Máscaras, botas, aceite en el cuerpo para resaltar los músculos, un cuadrilátero más o menos seguro y un público entusiasmado, son los elementos necesarios para que una sencilla tarde de domingo se conviertan en una osadía de mentadas de madre, albures, gritos, niños subiéndose al ring para saludar a su luchador favorito y adultos que, envueltos en la disputa de elegir a rudos o técnicos, se olvidan de la rutina semanal para perderse en eso, la lucha libre mexicana, deporte que representanta al patrimonio cultural de la Ciudad de México.

El folklor del que se impregna la lucha libre nacional es un elemento primordial que ha llevado a este deporte a ser reconocido internacionalmente y que muchos extranjeros coloquen su mirada en esos rines de cuatro esquinas, ubicados dentro de los edificios que dejó una ciudad vieja, inundada entre palacios y zonas habitacionales.

El inicio de la lucha libre en México es incierto, aunque algunos abogan que fue introducida durante la intervención francesa de 1863, otros mencionan que no fue hasta principios del siglo XX, cuando Enrique Ugartechea se dio a conocer como el primer luchador cien por ciento mexicano y que, gracias a él, el deporte fue sembrando un nuevo furor en la población.

Aunque en sus inicios la lucha libre era principalmente un deporte en el que los protagonistas realizaban duelos a ras de lona con las técnicas puras de la lucha grecorromana no fue hasta que, a inicios de 1920, personajes como Conde Koma, León Navarro y Kawamula dieron a ese fenómeno un giro completamente diferente, pues incluyeron acrobacias y vuelos que lo transformaron en un verdadero espectáculo.

Popularizándose dentro de las barriadas, las funciones comenzaron a impregnarse en el gusto de las personas y con el pasaje de los años, la demanda por ver espectáculos de mejor calidad llevó a Salvador Lutteroth a crear la Empresa Mexicana de Lucha Libre (EMLL)- ahora el Consejo Mundial de Lucha Libre (CMLL)- considerado así como el “padre” del espectáculo del pancracio.

Entre la disciplina deportiva y un espectáculo cómico- fantástico en el que se enfrentan rudos contra técnicos, la identidad cultural mexicana se fue enriqueciendo con esas funciones en donde El Santo, Blue Demon, Mil Máscaras, Sangre Chicana, entre otros, producían una serie de gritos, risas y miradas ilusorias en recintos como la Arena México, Arena Coliseo y el Embudo de Perú 77, las cuales con el paso del tiempo se que han quedado como un bello recuerdo que almacena esas luchas en las tardes de domingo familiar.

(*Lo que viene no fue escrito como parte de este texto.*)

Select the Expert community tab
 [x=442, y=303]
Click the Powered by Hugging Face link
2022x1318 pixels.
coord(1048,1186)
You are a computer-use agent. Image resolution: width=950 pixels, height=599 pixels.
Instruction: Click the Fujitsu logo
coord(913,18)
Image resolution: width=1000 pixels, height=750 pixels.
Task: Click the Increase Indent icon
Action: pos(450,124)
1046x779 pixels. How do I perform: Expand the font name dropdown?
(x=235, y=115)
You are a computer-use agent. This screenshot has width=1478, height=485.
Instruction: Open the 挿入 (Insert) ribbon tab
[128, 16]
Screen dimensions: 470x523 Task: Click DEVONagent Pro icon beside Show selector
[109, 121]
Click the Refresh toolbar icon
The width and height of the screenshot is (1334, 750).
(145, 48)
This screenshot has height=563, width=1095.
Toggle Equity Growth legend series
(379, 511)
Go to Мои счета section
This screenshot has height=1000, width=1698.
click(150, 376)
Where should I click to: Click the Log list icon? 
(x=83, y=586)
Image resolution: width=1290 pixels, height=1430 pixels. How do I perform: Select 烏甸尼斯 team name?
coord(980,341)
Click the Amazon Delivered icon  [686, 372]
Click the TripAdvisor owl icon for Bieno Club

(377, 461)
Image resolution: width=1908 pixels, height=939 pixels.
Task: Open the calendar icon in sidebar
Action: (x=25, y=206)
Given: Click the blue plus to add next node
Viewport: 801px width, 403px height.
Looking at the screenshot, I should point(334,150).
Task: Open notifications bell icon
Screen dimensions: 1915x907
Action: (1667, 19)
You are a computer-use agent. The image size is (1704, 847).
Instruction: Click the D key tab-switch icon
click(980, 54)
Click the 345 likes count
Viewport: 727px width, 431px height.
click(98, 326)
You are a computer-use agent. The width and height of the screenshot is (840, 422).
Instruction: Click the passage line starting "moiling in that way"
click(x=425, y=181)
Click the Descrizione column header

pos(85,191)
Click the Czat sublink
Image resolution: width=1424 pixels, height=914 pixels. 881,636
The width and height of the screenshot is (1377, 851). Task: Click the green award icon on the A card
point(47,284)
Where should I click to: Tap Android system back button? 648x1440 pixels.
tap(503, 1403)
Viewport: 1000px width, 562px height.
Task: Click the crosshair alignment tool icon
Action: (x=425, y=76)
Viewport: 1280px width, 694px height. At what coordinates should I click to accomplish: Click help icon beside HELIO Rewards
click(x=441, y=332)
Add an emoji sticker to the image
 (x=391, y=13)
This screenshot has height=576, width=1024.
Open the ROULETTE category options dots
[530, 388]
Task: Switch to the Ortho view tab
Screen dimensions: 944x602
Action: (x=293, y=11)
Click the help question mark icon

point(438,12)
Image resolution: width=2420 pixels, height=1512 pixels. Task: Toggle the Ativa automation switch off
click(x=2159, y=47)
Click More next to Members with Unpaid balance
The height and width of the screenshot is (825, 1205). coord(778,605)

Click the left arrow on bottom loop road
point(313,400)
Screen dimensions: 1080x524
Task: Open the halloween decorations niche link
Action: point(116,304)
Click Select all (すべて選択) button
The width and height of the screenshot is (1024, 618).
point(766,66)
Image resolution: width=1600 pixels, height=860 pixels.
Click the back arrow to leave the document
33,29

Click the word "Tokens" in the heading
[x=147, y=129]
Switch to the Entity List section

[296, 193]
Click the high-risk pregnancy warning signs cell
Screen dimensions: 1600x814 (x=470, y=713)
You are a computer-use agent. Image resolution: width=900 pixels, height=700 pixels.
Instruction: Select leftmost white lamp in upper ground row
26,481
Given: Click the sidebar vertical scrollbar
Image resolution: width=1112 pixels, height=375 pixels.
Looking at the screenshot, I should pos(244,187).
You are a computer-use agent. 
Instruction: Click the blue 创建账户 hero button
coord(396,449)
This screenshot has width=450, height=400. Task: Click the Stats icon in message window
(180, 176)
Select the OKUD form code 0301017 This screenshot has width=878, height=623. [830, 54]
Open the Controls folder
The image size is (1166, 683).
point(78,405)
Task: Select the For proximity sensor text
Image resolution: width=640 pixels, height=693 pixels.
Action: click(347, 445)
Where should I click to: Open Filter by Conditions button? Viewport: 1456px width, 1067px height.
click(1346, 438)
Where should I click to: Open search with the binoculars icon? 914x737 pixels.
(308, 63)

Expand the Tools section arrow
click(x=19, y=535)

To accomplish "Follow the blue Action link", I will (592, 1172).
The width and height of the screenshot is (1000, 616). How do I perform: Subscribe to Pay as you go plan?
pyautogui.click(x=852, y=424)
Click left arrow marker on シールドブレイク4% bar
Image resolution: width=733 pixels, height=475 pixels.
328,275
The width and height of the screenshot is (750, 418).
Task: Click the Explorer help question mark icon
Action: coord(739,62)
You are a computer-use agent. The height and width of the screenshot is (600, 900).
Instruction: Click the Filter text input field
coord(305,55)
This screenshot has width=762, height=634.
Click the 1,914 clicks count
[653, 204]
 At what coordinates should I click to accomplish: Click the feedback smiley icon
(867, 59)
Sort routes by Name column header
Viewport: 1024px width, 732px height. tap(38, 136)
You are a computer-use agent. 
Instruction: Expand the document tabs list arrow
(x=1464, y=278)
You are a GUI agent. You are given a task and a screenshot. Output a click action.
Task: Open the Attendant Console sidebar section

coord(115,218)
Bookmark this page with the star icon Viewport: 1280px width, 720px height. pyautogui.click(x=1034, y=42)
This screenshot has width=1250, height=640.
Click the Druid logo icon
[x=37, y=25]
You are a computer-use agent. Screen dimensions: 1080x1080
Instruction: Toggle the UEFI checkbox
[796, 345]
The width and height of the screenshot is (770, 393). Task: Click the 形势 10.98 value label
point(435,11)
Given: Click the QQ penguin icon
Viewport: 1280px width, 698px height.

Considerado como un fenómeno cultural, la lucha libre mexicana ha resaltado por sobre todos los deportes por la combinación de elementos religiosos, antropológicos e incluso míticos a través de sus enmascarados. El Santo fue un personaje inspirado en las populares figuras religiosas. Alushe, el fiel compañero de Tinieblas, es un alux (duende maya), lo que le dio un sentido de pertenencia más profundo a la cultura de la lucha libre en nuestro territorio.

Así, entre un espectáculo que se disfraza de licras y vinilos, es como México celebra el Día Nacional de la Lucha Libre, deporte que más allá de raquetazos, llaves y vuelos espectaculares, narra parte de la historia de un pueblo surrealista, un pueblo que desahoga su enfado en gritos de admiración frente a los vuelos de gladiadores que se juegan la vida cada que suben al cuadrilátero.